• [Brief] Please take the lines from the one holding "1509x812 pixels." through the one holding "You are a computer-use agent. The width" in the data below and copy them exactly.

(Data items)
◆ ◆ ◆ ◆ ◆ ◆ ◆

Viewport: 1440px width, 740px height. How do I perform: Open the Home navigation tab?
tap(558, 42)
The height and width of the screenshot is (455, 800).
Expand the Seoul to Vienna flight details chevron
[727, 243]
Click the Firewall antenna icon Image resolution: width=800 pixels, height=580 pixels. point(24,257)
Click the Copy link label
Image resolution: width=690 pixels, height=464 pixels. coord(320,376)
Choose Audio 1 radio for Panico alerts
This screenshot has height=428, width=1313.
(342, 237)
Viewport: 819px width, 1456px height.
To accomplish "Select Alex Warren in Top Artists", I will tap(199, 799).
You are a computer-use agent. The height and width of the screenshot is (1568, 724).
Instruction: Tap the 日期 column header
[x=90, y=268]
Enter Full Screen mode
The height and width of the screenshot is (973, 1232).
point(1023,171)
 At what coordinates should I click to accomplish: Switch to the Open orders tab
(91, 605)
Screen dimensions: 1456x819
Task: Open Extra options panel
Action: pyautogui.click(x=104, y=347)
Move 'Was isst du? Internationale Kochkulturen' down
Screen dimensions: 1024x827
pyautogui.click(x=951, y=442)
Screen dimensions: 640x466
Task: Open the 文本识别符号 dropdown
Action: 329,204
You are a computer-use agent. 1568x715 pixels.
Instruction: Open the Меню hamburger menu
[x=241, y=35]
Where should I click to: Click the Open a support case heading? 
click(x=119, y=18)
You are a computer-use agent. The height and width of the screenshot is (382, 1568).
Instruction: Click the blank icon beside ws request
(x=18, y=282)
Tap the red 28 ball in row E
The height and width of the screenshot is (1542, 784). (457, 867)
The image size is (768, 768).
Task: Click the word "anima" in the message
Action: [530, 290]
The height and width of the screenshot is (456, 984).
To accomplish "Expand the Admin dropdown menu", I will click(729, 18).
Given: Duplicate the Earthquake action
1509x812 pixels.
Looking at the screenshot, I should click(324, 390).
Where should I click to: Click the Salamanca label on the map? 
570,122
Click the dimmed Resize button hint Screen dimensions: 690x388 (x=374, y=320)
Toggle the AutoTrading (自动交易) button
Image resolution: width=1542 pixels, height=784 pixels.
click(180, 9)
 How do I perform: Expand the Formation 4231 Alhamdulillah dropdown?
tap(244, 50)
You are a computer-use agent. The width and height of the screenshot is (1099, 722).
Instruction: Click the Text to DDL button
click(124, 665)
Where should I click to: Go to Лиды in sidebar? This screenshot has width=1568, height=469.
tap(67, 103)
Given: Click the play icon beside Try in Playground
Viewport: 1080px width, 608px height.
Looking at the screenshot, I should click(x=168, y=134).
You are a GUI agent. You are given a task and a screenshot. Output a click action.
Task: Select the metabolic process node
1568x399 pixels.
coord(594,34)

◆ ◆ ◆ ◆ ◆ ◆ ◆

• [Solution for this task]
1509x812 pixels.
Looking at the screenshot, I should click(324, 390).
Where should I click to: Click the Salamanca label on the map? 
570,122
Click the dimmed Resize button hint Screen dimensions: 690x388 (x=374, y=320)
Toggle the AutoTrading (自动交易) button
Image resolution: width=1542 pixels, height=784 pixels.
click(180, 9)
 How do I perform: Expand the Formation 4231 Alhamdulillah dropdown?
tap(244, 50)
You are a computer-use agent. The width and height of the screenshot is (1099, 722).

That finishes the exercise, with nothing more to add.